= Greta Tomlinson =

English artist (1927–2021)

Greta Tomlinson (1927–2021) was an English artist who worked in watercolours, oils and mixed media. At the outset of her career she produced figurative artwork for the Dan Dare cartoon strip in the Eagle comic.

==Birth and education==
The daughter of a dispensing chemist, Greta Tomlinson was born at Burnley and attended the School of Art there before entering the Slade School of Fine Art in 1944 at the age of 17. She studied under Randolph Schwabe at Oxford, where the Slade was based during wartime evacuation, and afterwards in London, graduating with a Diploma of Fine Art in 1949.

==The Eagle years, 1950–53==
In 1950 she joined the team of figure artists, under Frank Hampson, producing illustrations for the Dan Dare adventure stories that were the cover feature of the Eagle weekly comic, first published in July that year.
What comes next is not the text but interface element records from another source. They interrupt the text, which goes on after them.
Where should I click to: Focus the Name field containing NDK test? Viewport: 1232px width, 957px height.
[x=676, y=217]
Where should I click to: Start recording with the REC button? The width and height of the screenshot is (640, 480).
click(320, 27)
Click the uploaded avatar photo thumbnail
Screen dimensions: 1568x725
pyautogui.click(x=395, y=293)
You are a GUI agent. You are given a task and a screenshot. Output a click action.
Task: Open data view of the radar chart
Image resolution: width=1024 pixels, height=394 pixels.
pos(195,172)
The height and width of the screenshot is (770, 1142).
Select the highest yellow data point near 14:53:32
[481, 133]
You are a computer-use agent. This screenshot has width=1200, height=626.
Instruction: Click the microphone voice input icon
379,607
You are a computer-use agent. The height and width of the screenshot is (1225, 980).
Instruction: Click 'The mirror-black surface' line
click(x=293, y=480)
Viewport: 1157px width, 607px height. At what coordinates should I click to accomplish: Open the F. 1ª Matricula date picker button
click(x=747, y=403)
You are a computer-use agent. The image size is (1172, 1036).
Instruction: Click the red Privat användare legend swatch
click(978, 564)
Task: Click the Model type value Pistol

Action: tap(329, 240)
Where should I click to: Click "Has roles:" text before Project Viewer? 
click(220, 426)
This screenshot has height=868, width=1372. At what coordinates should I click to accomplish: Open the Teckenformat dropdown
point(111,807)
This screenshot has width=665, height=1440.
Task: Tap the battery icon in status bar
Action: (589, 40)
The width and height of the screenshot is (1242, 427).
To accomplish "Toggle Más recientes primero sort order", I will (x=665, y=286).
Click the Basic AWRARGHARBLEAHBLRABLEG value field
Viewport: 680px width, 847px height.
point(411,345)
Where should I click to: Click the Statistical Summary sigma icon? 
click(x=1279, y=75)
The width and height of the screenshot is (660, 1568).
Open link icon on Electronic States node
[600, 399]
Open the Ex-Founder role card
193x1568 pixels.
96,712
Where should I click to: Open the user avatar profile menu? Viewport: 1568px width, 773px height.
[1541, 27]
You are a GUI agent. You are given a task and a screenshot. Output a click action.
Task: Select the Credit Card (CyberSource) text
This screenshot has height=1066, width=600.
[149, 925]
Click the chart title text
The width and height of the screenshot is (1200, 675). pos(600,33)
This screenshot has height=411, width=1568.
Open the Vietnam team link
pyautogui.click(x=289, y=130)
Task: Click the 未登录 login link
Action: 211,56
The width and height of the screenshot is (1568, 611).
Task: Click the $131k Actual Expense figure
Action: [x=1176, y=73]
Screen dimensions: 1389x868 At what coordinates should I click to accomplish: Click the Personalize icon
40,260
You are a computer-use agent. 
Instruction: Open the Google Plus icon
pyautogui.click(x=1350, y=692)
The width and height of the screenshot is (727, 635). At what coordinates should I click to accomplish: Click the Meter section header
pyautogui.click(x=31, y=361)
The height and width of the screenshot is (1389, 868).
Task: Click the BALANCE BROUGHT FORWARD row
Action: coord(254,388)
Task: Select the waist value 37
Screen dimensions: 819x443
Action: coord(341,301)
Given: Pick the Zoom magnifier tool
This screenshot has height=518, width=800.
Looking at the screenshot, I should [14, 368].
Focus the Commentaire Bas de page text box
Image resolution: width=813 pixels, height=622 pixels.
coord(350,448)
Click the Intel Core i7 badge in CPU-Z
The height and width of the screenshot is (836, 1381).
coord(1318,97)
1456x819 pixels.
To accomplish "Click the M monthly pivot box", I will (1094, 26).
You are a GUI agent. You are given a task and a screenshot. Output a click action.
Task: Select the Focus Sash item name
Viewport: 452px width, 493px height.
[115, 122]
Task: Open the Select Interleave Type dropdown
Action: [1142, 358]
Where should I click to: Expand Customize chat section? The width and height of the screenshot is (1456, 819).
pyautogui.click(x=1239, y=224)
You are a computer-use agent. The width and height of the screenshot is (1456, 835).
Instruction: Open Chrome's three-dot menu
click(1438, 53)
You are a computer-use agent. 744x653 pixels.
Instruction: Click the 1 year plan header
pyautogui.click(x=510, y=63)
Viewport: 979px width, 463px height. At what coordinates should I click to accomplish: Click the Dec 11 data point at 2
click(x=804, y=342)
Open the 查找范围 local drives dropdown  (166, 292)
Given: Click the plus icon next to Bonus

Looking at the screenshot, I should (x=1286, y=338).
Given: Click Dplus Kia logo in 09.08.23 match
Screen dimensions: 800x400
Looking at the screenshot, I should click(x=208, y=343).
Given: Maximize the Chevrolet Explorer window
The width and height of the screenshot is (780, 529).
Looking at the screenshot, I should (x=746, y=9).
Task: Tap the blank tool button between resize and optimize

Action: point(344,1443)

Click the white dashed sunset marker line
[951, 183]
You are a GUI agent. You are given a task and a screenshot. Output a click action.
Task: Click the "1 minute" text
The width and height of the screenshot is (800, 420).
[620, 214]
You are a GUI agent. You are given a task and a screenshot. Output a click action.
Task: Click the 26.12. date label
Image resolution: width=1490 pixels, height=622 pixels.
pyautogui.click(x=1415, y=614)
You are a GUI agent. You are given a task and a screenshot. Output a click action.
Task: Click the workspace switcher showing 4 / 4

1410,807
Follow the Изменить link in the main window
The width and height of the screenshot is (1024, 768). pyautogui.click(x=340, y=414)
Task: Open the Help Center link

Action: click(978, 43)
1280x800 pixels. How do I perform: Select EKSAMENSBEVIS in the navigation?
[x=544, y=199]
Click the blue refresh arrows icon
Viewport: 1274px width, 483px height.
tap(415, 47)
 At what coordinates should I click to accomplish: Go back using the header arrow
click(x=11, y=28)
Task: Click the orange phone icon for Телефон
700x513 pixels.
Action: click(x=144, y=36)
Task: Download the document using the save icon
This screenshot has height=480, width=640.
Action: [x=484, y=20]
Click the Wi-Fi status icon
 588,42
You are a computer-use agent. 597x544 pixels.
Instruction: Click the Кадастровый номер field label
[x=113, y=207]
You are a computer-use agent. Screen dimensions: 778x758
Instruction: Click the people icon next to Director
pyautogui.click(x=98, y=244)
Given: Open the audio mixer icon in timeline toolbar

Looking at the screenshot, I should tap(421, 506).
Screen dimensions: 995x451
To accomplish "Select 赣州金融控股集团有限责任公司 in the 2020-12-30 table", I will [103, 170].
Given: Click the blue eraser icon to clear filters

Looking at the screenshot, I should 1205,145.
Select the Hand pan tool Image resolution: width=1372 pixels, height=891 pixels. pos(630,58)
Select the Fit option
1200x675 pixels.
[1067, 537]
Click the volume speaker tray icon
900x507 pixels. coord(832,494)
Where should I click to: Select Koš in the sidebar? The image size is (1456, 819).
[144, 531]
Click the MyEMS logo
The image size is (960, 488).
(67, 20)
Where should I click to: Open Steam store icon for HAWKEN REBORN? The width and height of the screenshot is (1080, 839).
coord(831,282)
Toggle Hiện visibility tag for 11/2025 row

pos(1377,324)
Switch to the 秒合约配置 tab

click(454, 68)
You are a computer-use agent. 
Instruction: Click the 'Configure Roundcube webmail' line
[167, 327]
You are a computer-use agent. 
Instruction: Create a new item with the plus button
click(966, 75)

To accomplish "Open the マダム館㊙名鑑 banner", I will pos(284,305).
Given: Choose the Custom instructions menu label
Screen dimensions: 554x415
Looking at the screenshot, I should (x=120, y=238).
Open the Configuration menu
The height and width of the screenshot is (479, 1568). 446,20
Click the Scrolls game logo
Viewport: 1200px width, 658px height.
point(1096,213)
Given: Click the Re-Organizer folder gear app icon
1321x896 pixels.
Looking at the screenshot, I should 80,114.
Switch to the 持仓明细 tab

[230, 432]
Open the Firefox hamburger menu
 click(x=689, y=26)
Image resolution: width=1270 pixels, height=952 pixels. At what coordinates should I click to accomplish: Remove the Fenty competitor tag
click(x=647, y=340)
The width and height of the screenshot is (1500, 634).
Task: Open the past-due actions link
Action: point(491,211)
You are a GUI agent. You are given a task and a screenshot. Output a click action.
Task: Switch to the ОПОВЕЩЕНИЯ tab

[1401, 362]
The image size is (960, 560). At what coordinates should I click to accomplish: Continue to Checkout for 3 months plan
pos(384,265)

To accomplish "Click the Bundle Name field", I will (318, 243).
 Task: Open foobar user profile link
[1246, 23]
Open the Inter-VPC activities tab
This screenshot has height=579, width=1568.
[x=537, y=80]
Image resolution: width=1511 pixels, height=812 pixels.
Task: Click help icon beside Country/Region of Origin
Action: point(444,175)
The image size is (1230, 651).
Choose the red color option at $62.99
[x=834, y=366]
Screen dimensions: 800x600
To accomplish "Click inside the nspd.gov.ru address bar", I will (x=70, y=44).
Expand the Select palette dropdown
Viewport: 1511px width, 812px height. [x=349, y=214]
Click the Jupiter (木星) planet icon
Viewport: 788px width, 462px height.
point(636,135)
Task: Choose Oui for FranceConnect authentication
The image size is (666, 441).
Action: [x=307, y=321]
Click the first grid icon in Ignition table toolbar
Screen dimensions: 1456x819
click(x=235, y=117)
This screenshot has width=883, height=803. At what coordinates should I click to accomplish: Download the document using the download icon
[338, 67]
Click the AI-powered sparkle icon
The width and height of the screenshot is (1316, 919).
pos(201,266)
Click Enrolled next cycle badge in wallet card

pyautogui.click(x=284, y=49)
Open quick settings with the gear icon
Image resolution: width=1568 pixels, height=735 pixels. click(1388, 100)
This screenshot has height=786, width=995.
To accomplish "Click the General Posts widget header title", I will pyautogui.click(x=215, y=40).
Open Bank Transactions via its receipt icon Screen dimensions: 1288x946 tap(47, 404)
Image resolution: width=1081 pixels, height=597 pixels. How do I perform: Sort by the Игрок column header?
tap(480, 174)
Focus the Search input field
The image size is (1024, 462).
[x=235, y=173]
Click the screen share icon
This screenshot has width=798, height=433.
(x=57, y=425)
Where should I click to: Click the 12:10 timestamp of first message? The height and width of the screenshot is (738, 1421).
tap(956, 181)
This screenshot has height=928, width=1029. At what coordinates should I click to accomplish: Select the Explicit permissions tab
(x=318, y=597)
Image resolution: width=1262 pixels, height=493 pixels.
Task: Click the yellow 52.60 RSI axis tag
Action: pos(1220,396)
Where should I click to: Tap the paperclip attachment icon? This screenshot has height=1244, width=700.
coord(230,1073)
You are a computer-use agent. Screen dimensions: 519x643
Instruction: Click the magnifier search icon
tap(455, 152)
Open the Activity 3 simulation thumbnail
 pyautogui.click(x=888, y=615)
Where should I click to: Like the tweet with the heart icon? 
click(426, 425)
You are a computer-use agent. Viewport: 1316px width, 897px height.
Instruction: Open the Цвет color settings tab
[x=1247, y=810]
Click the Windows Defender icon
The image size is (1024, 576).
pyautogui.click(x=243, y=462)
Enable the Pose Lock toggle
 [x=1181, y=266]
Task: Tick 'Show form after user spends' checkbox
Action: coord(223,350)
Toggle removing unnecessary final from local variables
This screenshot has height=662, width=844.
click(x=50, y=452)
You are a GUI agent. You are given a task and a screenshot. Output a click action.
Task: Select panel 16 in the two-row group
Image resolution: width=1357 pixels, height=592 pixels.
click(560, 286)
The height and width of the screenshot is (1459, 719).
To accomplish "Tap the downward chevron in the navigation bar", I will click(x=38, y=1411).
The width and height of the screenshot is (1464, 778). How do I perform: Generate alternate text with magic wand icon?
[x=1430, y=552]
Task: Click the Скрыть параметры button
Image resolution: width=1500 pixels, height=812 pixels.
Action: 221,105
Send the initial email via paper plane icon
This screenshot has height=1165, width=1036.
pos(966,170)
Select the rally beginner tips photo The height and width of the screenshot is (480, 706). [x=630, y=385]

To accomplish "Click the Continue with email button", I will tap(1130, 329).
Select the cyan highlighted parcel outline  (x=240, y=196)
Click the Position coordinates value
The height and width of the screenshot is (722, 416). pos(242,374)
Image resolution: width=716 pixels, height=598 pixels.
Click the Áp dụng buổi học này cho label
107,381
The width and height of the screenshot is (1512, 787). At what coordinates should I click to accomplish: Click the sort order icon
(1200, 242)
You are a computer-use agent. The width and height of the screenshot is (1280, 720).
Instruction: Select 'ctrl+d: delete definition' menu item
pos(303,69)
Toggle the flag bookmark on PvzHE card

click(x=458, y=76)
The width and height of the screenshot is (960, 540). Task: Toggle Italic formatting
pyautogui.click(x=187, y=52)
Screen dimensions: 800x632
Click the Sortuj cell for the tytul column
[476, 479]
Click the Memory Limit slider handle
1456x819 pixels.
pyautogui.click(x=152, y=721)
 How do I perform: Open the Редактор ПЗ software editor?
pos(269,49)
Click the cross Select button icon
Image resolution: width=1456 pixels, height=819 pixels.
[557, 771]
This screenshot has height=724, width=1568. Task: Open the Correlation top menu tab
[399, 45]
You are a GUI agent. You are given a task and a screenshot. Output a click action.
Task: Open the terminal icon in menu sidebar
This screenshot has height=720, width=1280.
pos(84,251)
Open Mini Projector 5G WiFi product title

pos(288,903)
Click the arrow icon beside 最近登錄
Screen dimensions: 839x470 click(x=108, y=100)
She worked closely with Hampson's principal assistant, Harold Johns, translating Hampson's pencil sketches into colour blocked line-drawings for stories that appeared in the first five volumes of the Eagle. When Hampson fell ill, she and Johns produced the artwork for the third series of Dare's adventures, Marooned on Mercury (scripted by Chad Varah), and the pair were also responsible for illustrating several Dare strips in the first three Eagle Annuals.

In the early days of their operation, the team in Hampson's studio worked under considerable time pressure, and Tomlinson later recalled that she was “regularly drawing at three and four o'clock in the morning”. In order to capture the realism of figure posture, facial expression and clothing folds, Hampson liked to draw from life or from photographs taken in the studio, and Tomlinson became the physical model for the character Professor Jocelyn Peabody, “a first class geologist, botanist, agriculturalist and a qualified space pilot”. Peabody was a prominent figure in the Dare stories and an influential one in a broader sphere, the character's capabilities and courage helping to challenge the stereotypical images of women more familiar to the Eagle’s impressionable young audience in the 1950s.

In 1953 Johns and Tomlinson accepted a personal commission from another studio and, although this had been authorised by Marcus Morris, the Eagle’s editor, Hampson was displeased and dismissed them both. Tomlinson bore him no ill will and appeared prominently in a 1990 ITV documentary, Future Perfect, celebrating his work.

==Later career and work==
In the later 1950s Tomlinson worked as a fashion artist and as a storyboard creator in the advertising industry before marrying Richard Edwards, an oil company executive. She and her husband lived in the Middle East and Africa before returning to England in 1969. She painted throughout their time abroad and continued to do so until an advanced age, latterly advertising her work on the internet and selling it in both original form and as studio prints.

She worked in oil, watercolour and acrylic paint and with inks and pastels, finding inspiration in a broad range of subject matter and adopting a variety of styles - principally impressionist and semi-abstract - and different techniques, including collage. She exhibited widely, and with some regularity at the Royal Institute of Painters in Watercolours’ exhibitions at the Mall Galleries. Examples of her work are held in the Atkinson Art Gallery Collection at Southport, the town where the first Eagle artwork was produced.

Greta Tomlinson, Mrs Edwards, died on 4 September 2021, aged 94.